As negociações individuais aprofundaram o desequilíbrio financeiro entre Benfica, Porto e Sporting, os três principais clubes portugueses, e os demais. Tal desigualdade motivou um decreto do governo federal em 2021 exigindo a unificação da comercialização a partir do final desta década.
Brasil
A consolidação do modelo conjunto em Portugal expõe o impasse vivido pelo futebol brasileiro na tentativa de organizar uma liga própria.
No Brasil, o cenário segue fragmentado devido à divisão política e comercial existente entre a Liga do Futebol Brasileiro (Libra) e o Futebol Forte União (FFU).
A falta de consenso entre as agremiações sobre as regras de rateio de receitas e os modelos de governança tem travado a constituição de uma entidade única para gerir a principal competição do país.

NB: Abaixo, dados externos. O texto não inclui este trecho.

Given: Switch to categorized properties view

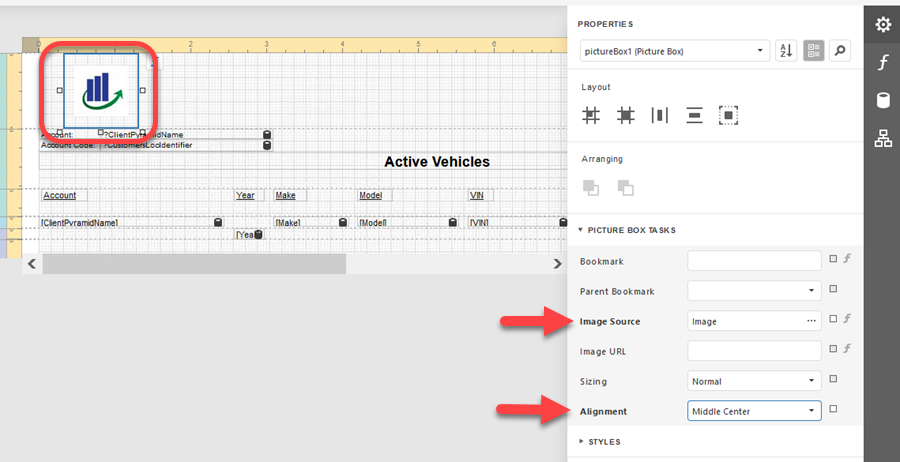Looking at the screenshot, I should [x=814, y=51].
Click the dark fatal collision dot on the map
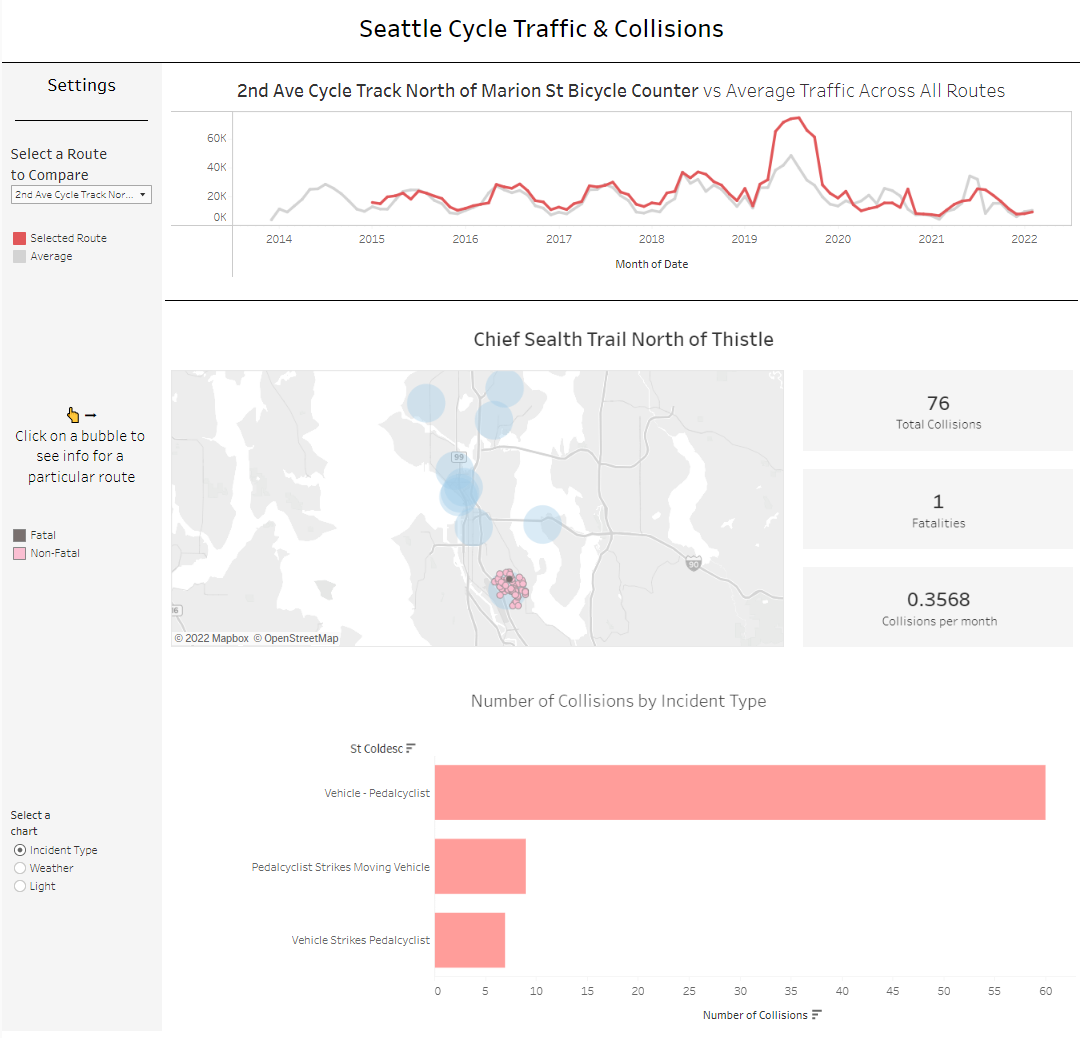1080x1038 pixels. point(509,578)
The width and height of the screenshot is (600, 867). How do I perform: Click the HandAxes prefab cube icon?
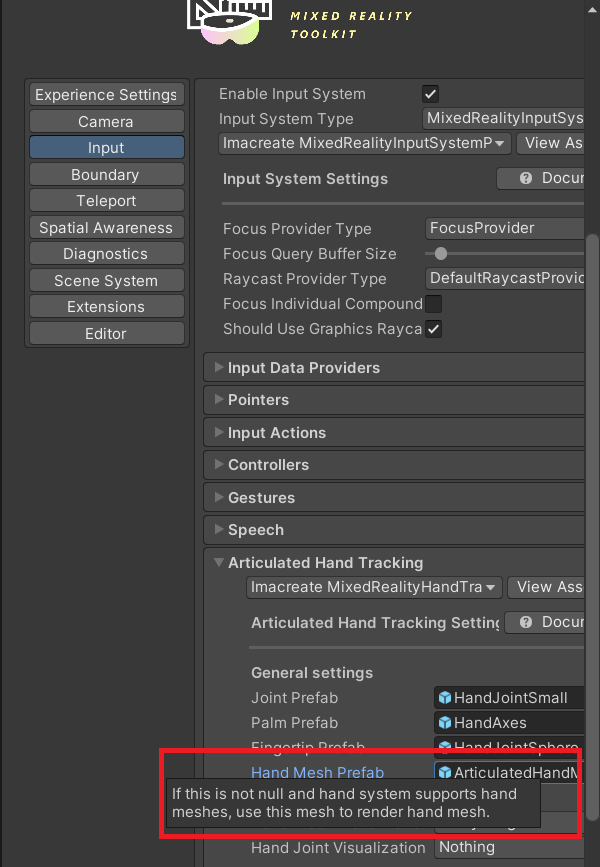[x=445, y=723]
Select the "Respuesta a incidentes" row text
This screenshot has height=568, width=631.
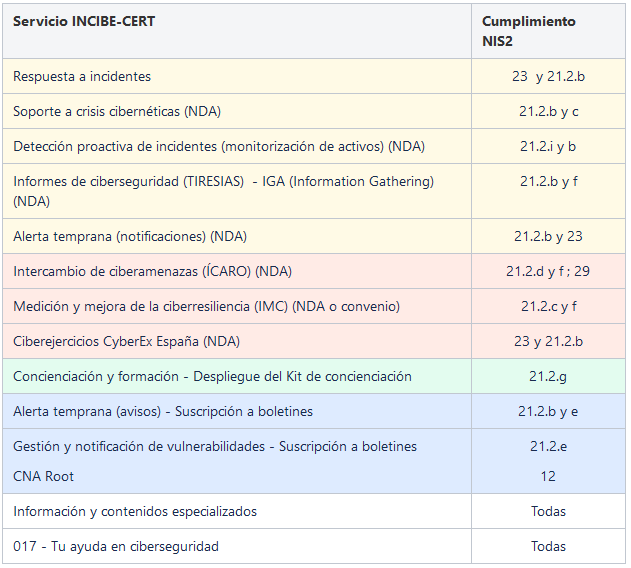click(82, 76)
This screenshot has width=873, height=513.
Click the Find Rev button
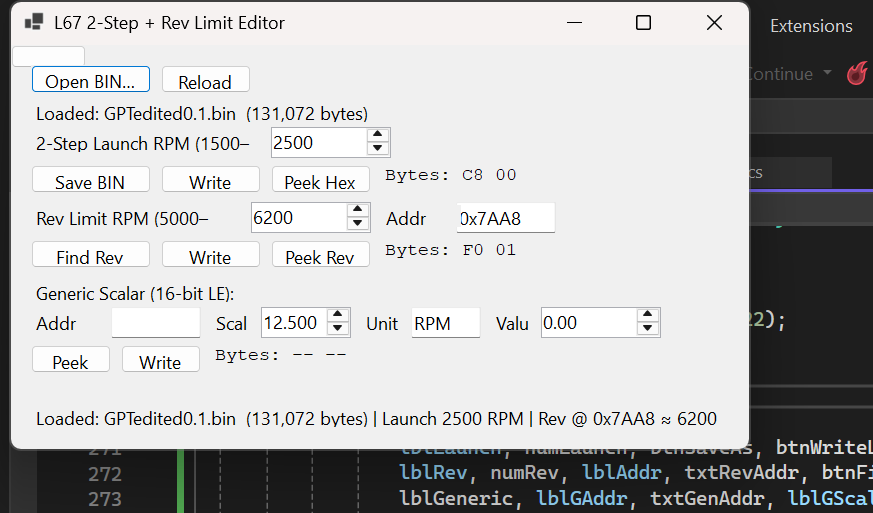[91, 256]
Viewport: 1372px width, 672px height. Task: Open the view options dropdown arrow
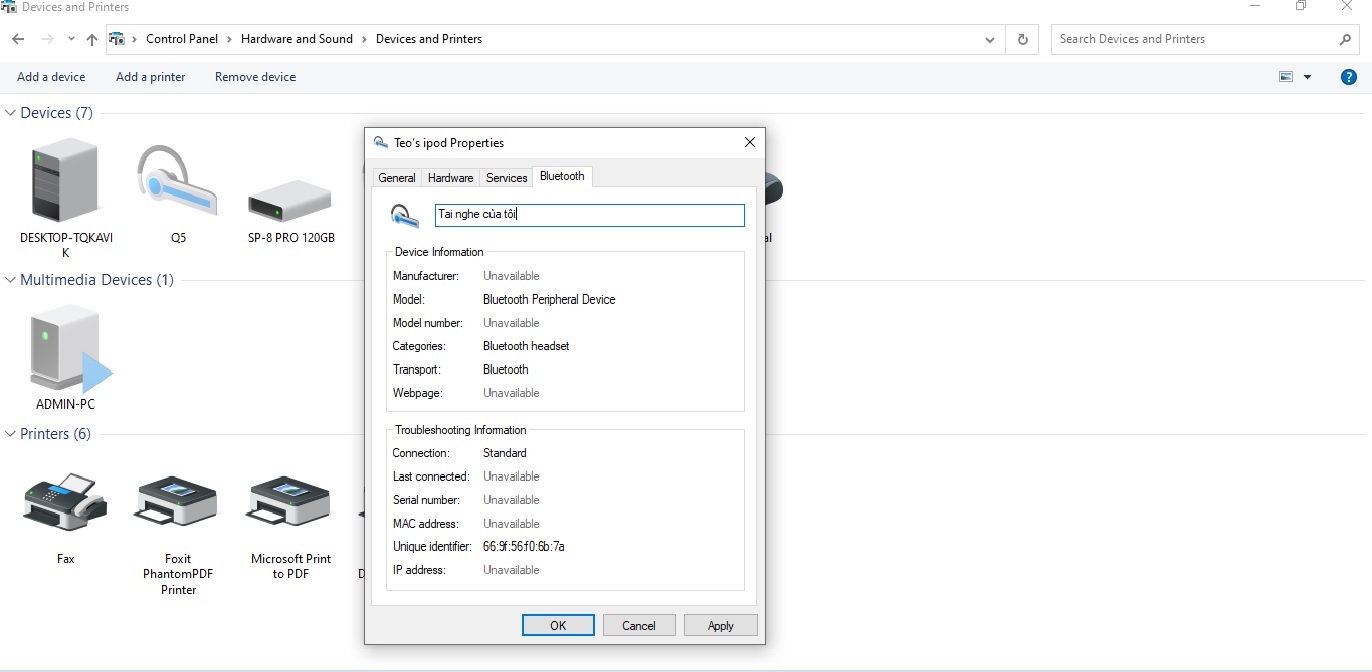(x=1307, y=77)
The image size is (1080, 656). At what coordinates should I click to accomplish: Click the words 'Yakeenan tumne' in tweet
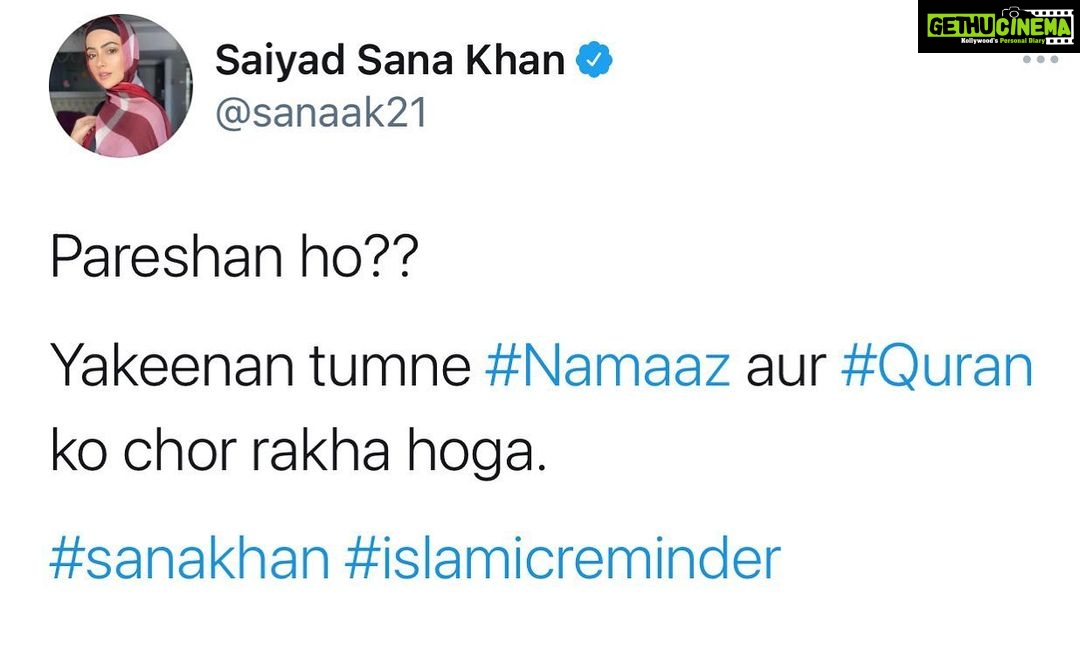tap(260, 367)
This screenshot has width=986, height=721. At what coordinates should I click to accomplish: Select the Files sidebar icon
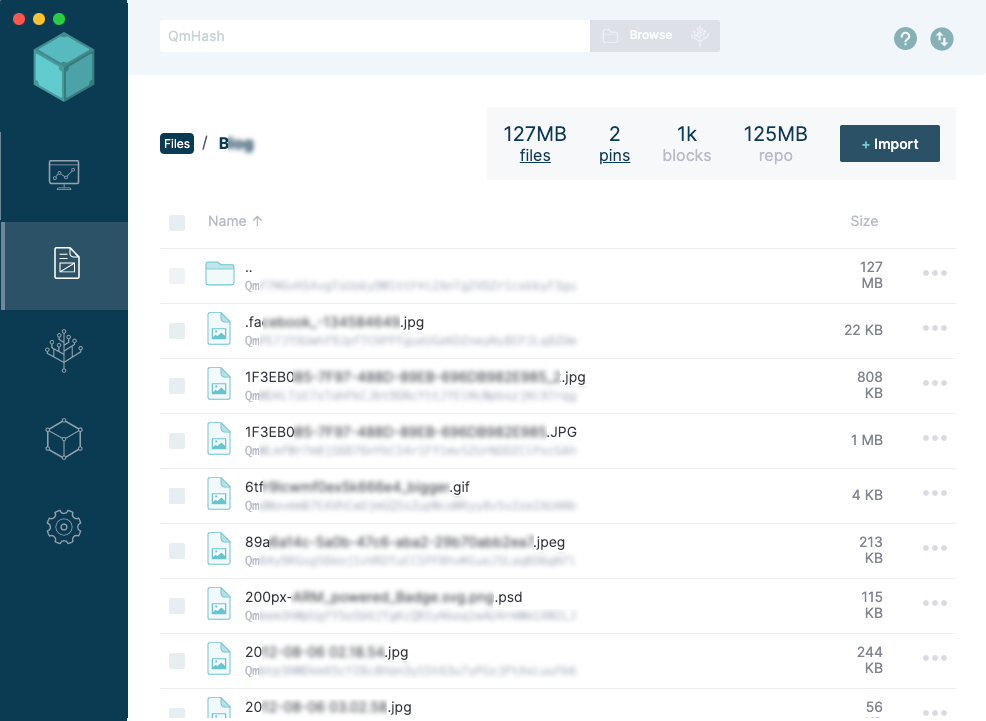click(x=65, y=264)
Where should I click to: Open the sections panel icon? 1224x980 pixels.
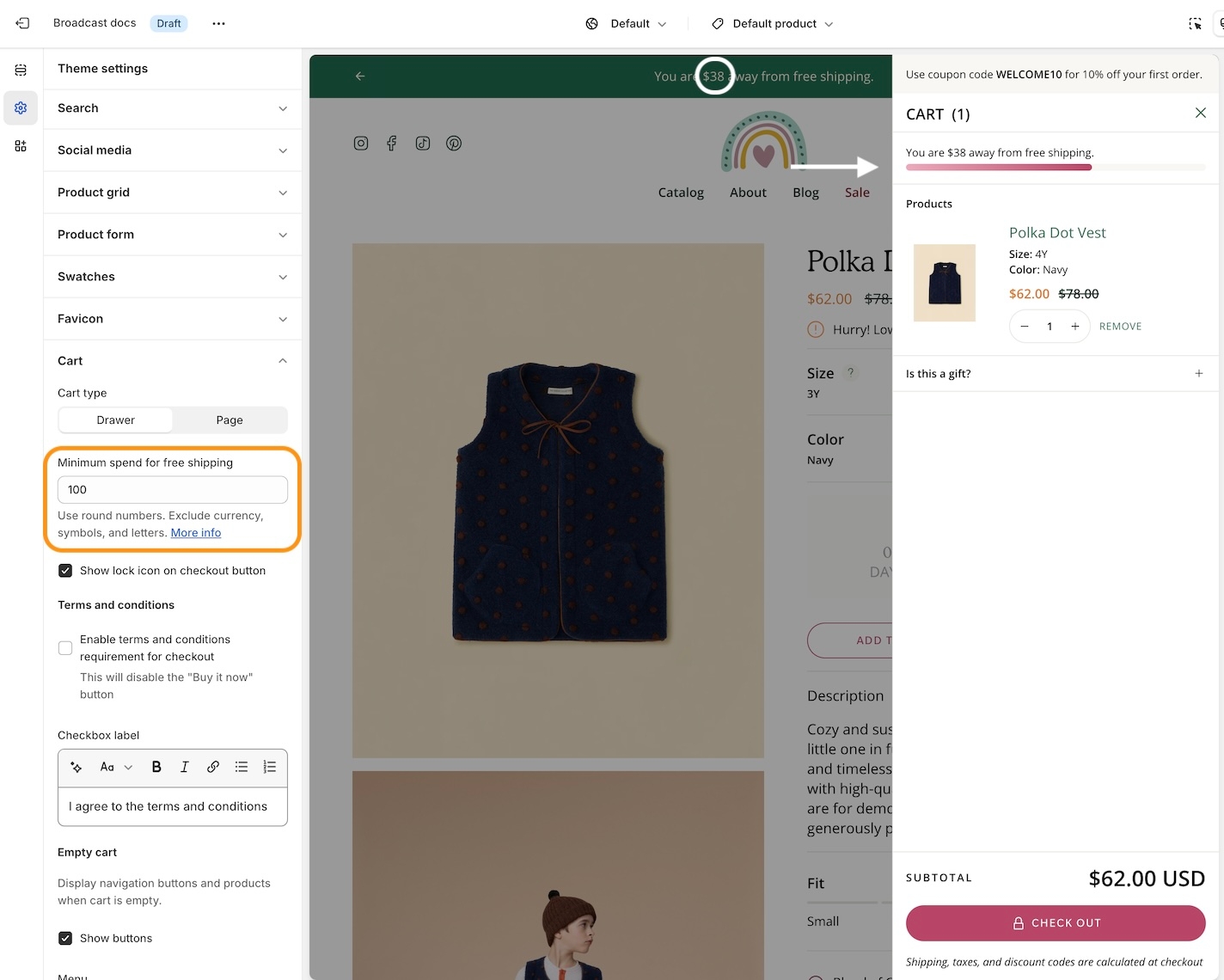click(21, 70)
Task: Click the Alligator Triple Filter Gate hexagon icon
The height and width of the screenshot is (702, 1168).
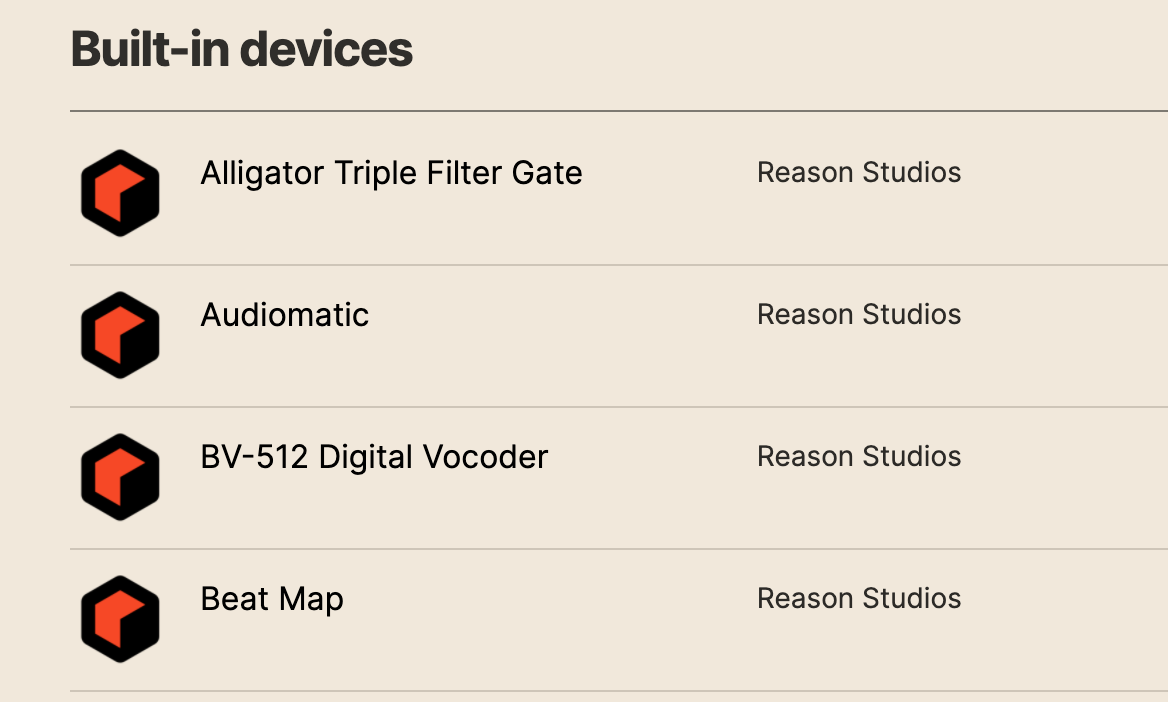Action: pyautogui.click(x=120, y=193)
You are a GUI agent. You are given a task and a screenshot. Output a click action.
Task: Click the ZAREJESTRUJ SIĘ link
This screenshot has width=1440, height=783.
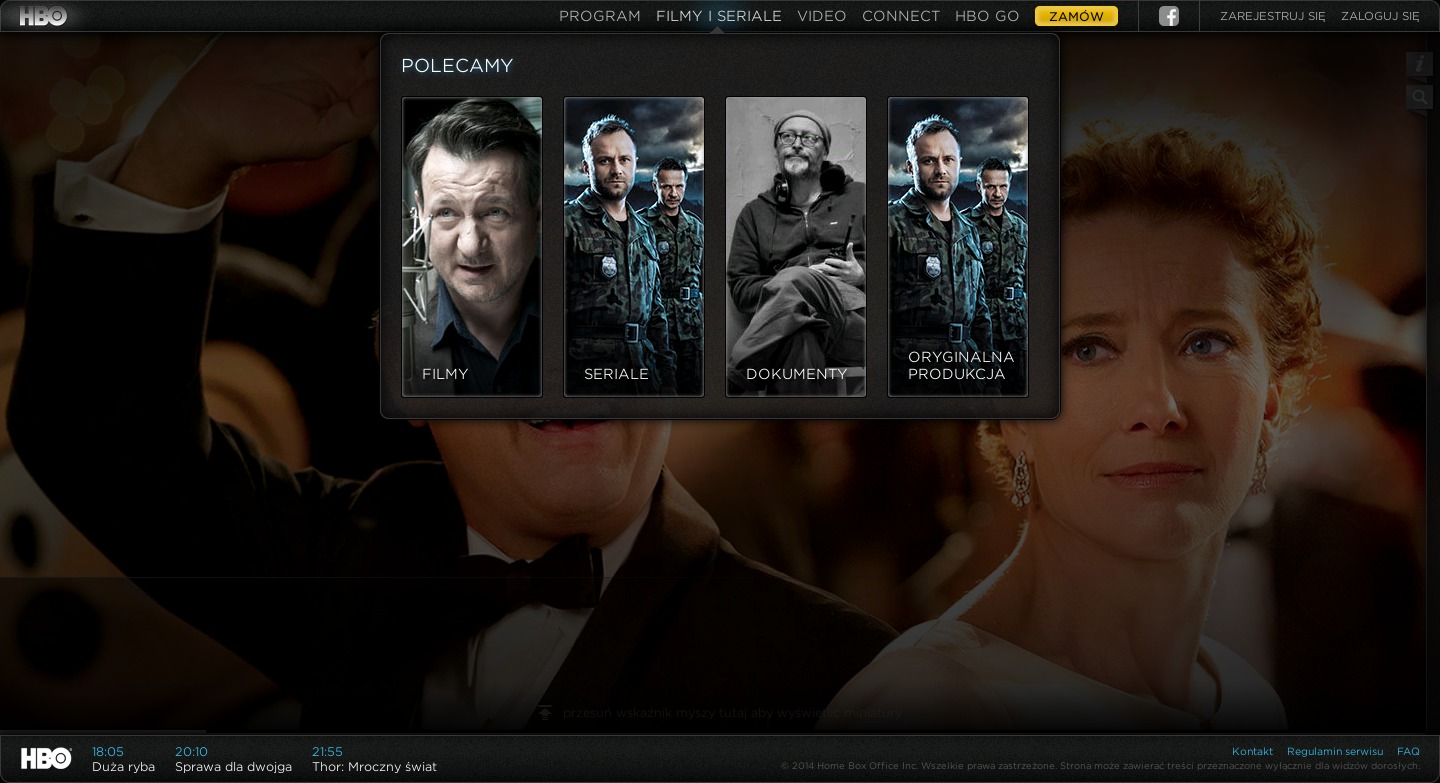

Diante da falta de união dos clubes, a Confederação Brasileira de Futebol (CBF) assumiu o protagonismo para apresentar propostas técnicas de mercado. A entidade sugeriu focar na valorização do Campeonato Brasileiro como produto antes de debater a divisão de receitas entre os blocos comerciais. O atual contrato de TV, negociado separadamente por Libra e FFU vai até 2029.
Entre as ações apresentadas pela CBF para ampliar o público nos estádios e aumentar o valor do torneio estão a padronização dos horários dos jogos e ajustes estruturais no calendário nacional.